Update #32: Chips can't go to China and Cold Diffusion
In which we discuss the US banning sales of Nvidia and AMD chips to China and Cold Diffusion, a method for inverting arbitrary image transformations.
News Highlight: U.S. bans sale of Nvidia and AMD chips to China
On September 1, two major chip manufacturers, Nvidia and AMD, said that U.S. government officials had ordered them to stop selling certain chips to China. This move comes as tension continues to build over Taiwan, where chips for most major companies are manufactured. While Chinese officials have called the order an attempt to impose a “tech blockade,” the U.S. Department of Commerce maintains that the policy will enable advanced AI technologies to be kept out of the wrong hands and deter their use in military settings (Reuters).
AI-based technologies are expected to radically transform defense systems, from assisting agencies with mission planning to using drones for surveillance and monitoring (Deloitte).
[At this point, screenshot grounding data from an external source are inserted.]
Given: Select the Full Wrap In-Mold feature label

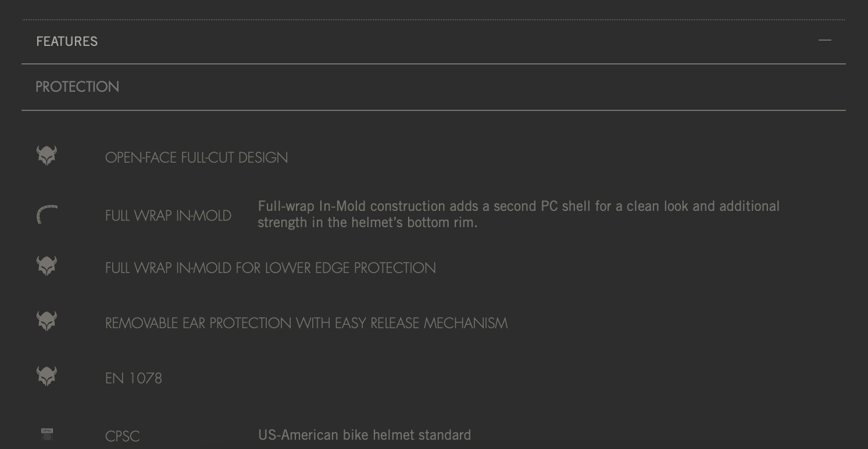Looking at the screenshot, I should [x=168, y=216].
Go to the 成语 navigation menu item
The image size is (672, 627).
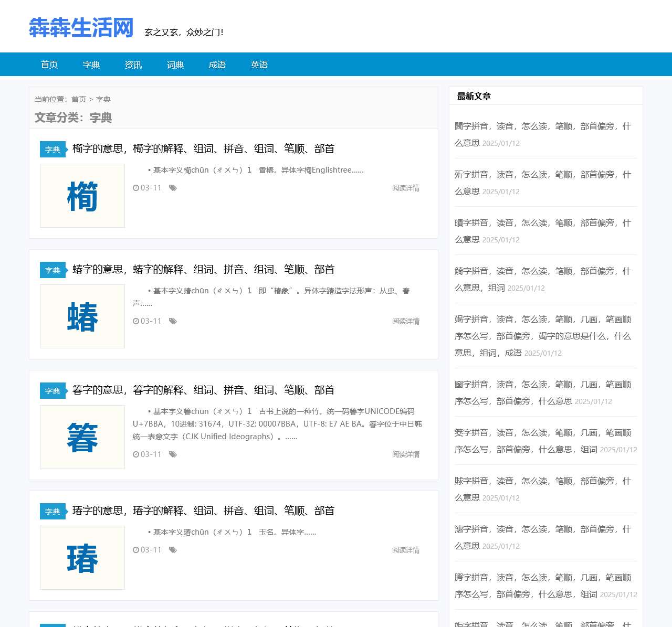click(217, 65)
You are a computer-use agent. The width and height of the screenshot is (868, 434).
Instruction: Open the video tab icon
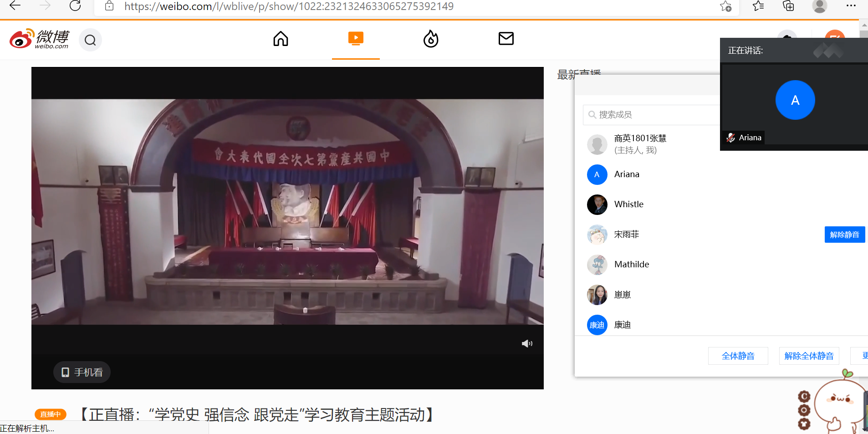[x=356, y=39]
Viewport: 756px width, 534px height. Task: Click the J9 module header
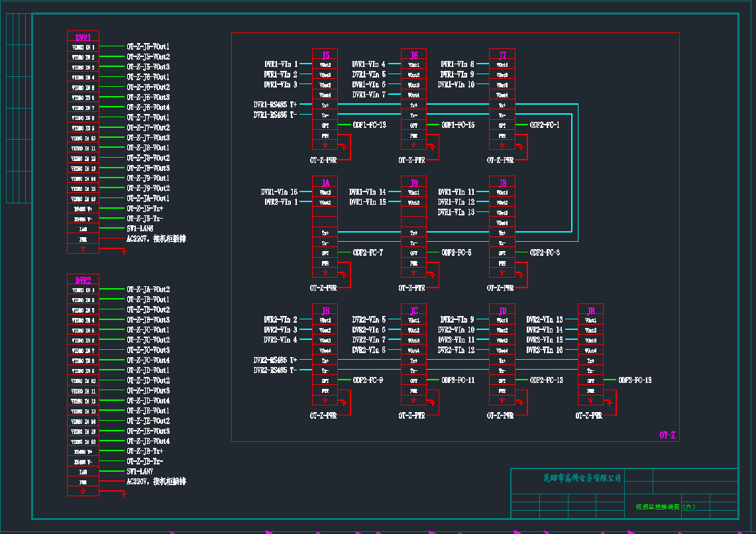(x=413, y=183)
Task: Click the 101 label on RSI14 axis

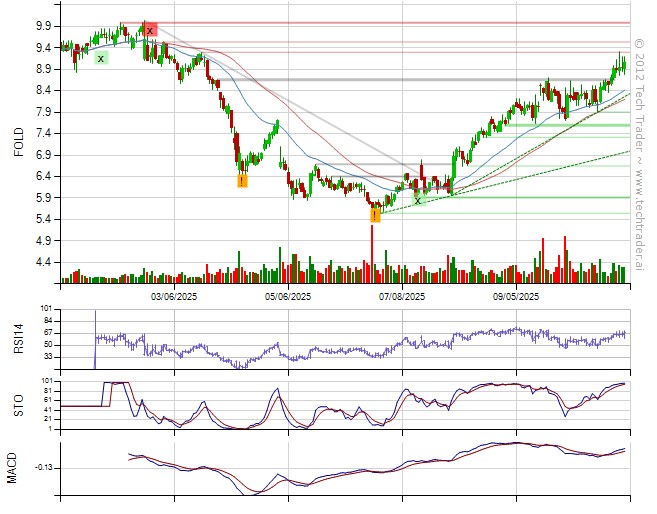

Since GPUs are a necessity for conducting machine learning research today, embargos on chips can significantly hamper the development of a country’s advanced defense capabilities. Hoping to do exactly this, the U.S. government recently ordered Nvidia to stop selling its A100 and H100 chips to China. Both of these chips are Tensor Core GPUs, designed specifically for accelerating machine learning research.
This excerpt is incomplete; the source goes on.